Tüm bunlardan sonra bir yıl geçti ve o gece hayatını kaybeden 249 kişiyi hala hatırlıyor ve demokrasi için ayağa kalkıp savaşanların cesaretlerini anıyoruz. O
gecenin yaraları pek çok insanın dimağından
uzun bir süre silinmeyecek. Ama
zaman her şeyin ilacıdır ve Türkiye, 15
Temmuz 2016 olaylarını geride bırakmaya
çalışırken umuyorum ki bunu, o gece
kendi halkının, yelpazenin tüm alanlarından
gelen politikacılarının ve gazetecilerinin
ayağa kalkıp savunduğu demokrasi
ve özgürlükleri korumak konusunda
yılmaz bir kararlılık göstererek yapacaktır.
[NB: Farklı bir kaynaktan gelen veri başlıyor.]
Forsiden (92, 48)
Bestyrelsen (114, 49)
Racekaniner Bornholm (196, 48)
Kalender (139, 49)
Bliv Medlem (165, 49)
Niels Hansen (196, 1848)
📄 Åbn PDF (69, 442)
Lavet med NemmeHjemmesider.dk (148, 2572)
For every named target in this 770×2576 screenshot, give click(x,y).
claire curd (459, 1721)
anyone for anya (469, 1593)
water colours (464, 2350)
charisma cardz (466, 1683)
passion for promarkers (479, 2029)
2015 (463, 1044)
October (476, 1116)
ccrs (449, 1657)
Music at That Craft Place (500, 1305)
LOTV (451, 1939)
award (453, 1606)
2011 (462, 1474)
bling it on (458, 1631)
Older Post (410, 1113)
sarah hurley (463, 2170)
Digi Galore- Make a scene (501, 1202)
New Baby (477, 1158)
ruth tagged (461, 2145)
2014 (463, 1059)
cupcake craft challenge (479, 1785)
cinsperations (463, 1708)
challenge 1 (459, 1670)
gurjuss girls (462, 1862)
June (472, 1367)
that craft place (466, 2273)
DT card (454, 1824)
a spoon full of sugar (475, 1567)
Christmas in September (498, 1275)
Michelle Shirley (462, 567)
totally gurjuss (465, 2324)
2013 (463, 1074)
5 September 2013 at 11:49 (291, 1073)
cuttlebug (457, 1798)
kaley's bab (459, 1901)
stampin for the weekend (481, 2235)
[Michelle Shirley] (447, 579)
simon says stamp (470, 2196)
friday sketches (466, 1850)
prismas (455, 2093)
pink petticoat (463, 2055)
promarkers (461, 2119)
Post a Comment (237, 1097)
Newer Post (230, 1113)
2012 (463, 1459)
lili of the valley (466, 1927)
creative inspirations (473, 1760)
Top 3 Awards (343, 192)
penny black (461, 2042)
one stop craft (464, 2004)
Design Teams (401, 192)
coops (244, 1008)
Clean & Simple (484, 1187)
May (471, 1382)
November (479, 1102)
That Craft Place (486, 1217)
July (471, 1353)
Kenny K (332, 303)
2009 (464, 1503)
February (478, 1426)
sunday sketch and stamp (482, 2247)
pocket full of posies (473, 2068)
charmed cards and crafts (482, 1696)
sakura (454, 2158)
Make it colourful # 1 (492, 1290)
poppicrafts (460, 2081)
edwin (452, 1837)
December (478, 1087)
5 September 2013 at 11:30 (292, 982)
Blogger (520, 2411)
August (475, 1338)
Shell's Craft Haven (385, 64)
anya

Birleşik Krallık, dostu ve yakın ortağı olarak, Türkiye'nin istikrar, hukukun üstünlüğü ve başarılı bir ekonominin temellerini oluşturan demokratik değerleri ve ilkeleri korumasına yardımcı olmak konusundaki kararlılığını sürdürecektir.
Ve darbenin ertesi sabahı kendisini gördüğümde, tüm gece tepemizde uçan F16'lar nedeniyle uyanık kalmış babamın eski bir diplomat olarak tepkisi... Bir Britanyalı soğukkanlılığıyla, sağ çıktığı üçüncü darbe olduğunu söyledi. Umalım ki o da Türkiye'de başka darbeler görmesin. Seçilmemiş askerler bir daha asla demokrasiyi devirmeye çalışmasın.
21'inci yüzyılın Avrupa'sında böyle bir küstahlığın yeri olamaz.